Ce long-métrage allemand de Feo Adalag a été fortement récompensé à sa sortie, une pluie de prix aux quatre coins du globe, puisque "L'Étrangère" - Die Fremde dans sa langue d'origine - a tout du drame familial réussi.
L'histoire est celle d'une jeune femme dénommée Umay, une allemande d'origine turque. Son mari étant violent, elle décide de fuir la ville d'Istanbul avec son enfant pour aller chercher du réconfort chez sa famille. Mais elle se voit contrainte de fuir à nouveau, étant donné que ses proches sont baignés dans des règles et coutumes chères à leur communauté. Ils s'opposent donc aux choix d'Umay, cette dernière, désarçonnée, va devoir s'acharner pour imposer ses envies et gagner la reconnaissance de tous par rapport à son enfant.
Ce qui frappe dans ce film, c'est la manière avec laquelle on est amené à avoir de l'empathie pour le personnage d'Umay. Elle qui souhaite que les siens la comprenne et la soutienne dans ses décisions de mère. Ses proches ne sont pas des meurtris, ni d'horribles personnes, mais leur mécontentement démontre qu'ils sont surtout déés par leurs idéaux et codes de l'honneur. Réfutant souvent des faits pourtant si évidents, les proches d'Umay veulent éviter les on-dit.

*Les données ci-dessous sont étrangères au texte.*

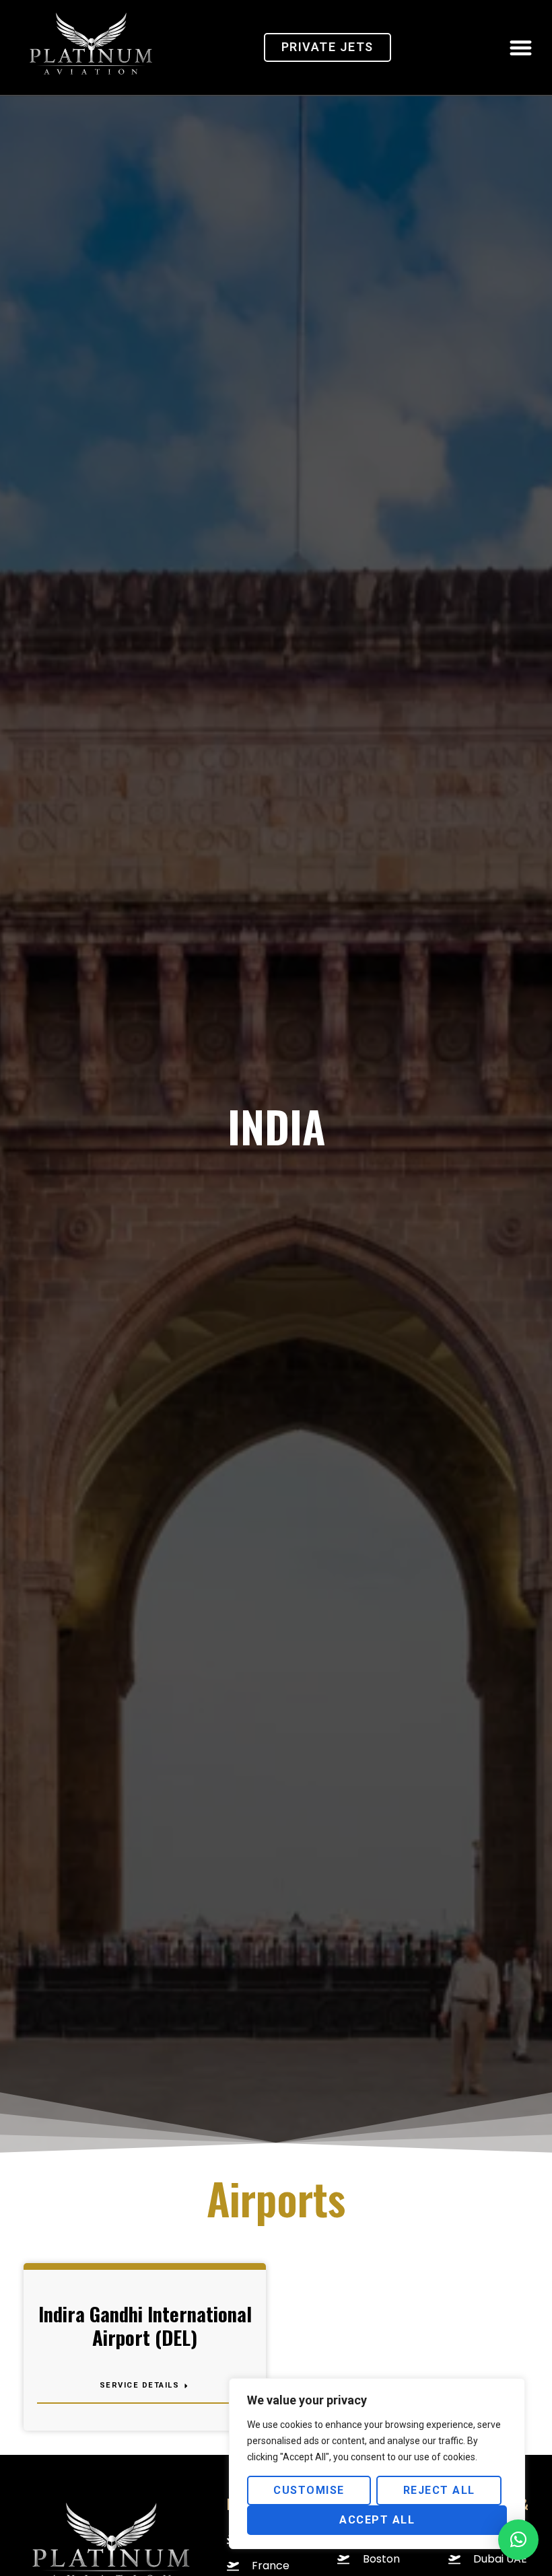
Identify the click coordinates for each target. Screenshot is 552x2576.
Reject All (439, 2490)
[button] (521, 47)
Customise (309, 2490)
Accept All (377, 2519)
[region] (377, 2463)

En plus d'aborder des thématiques intéressantes et qui portent à la réflexion, le réalisateur est également parvenu à épater au niveau de la mise en scène. Celle-ci est dure, sèche et criante de vérité. Les dialogues sont parfois durs à entendre, et c'est l'effet recherché : bouleversé le spectateur. A mesure que le film avance, on se rend compte à quel point il mérite son étiquette de 'film coup de poing émotionnel'. L'interprétation de Sibel Kekilli est très convaincante, les autres acteurs ne sont pas en retrait, chacun d'eux est important et la justesse de leurs réactions ne fait que retranscrire au mieux leurs sentiments.
On peut être étonné de certains choix d'Umay qui, avouons-le, se rend souvent volontairement dans la gueule du loup. Il y a ce souci d'échappatoires à tout prix, elle fait presque preuve d'une énergie suicidaire, quémandant inlassablement une aide qui ne cesse de recevoir un refus. Puis, il y a son petit ange de fils qui la suit partout. Au fond, c'est lui qui subit le plus l'égoïsme des hommes.

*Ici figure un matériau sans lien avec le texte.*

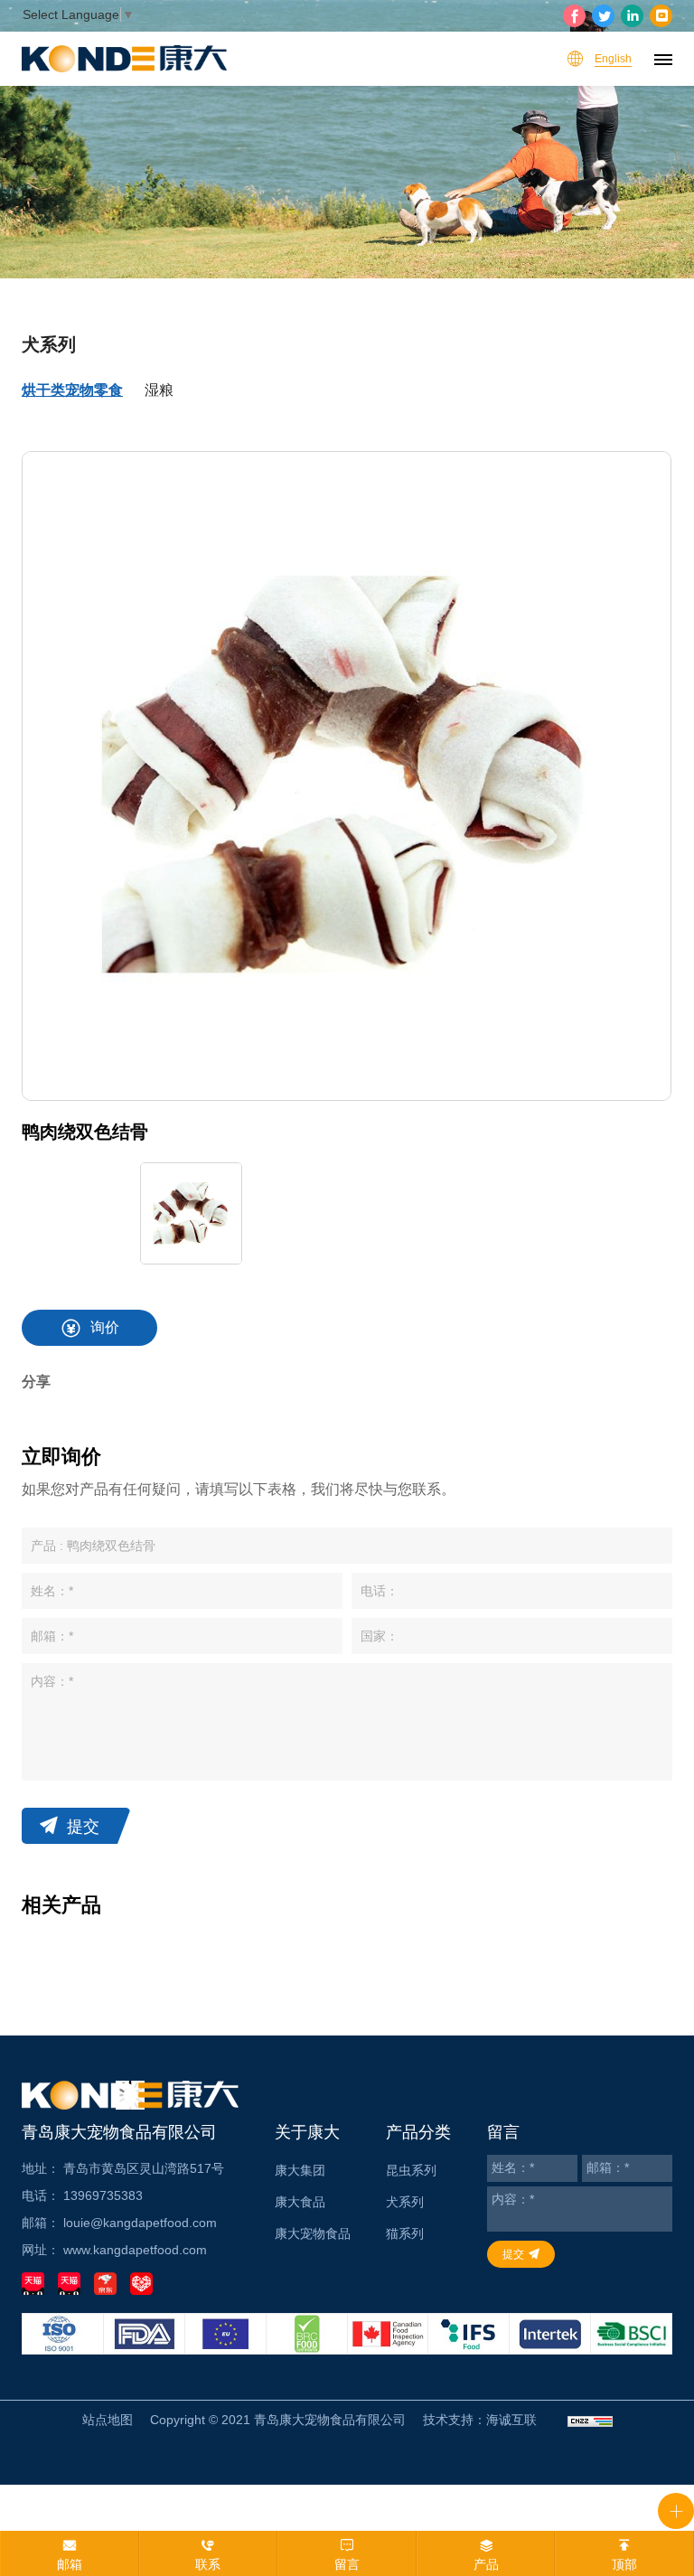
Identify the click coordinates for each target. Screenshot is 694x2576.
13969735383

On peut aussi être en colère ou bien pris de pitié pour les proches de la jeune maman protectrice, certains les comprendront, d'autres non. Au final, chacun est libre d'interpréter tout cela à sa façon. L'émancipation de la femme, les dangers du communautarisme et les restrictions qui s'y rattachent...
Quelques astuces de narration demeurent naïves, cependant, cette oeuvre ne s'impose pas de concession. Elle balaye le manichéisme et dée le particularisme pour atteindre des sommets beaucoup plus humanisant, plus universels, et c'est ce qui rend ce film accessible et profond à la fois.
Et ce final qui nous saisit la gorge tel un chien enragé, nouée sous cette violence dont on ne peut sortir indemne. Non sans incidence, il rappel que le trop-plein de pathos peut convaincre mieux que jamais.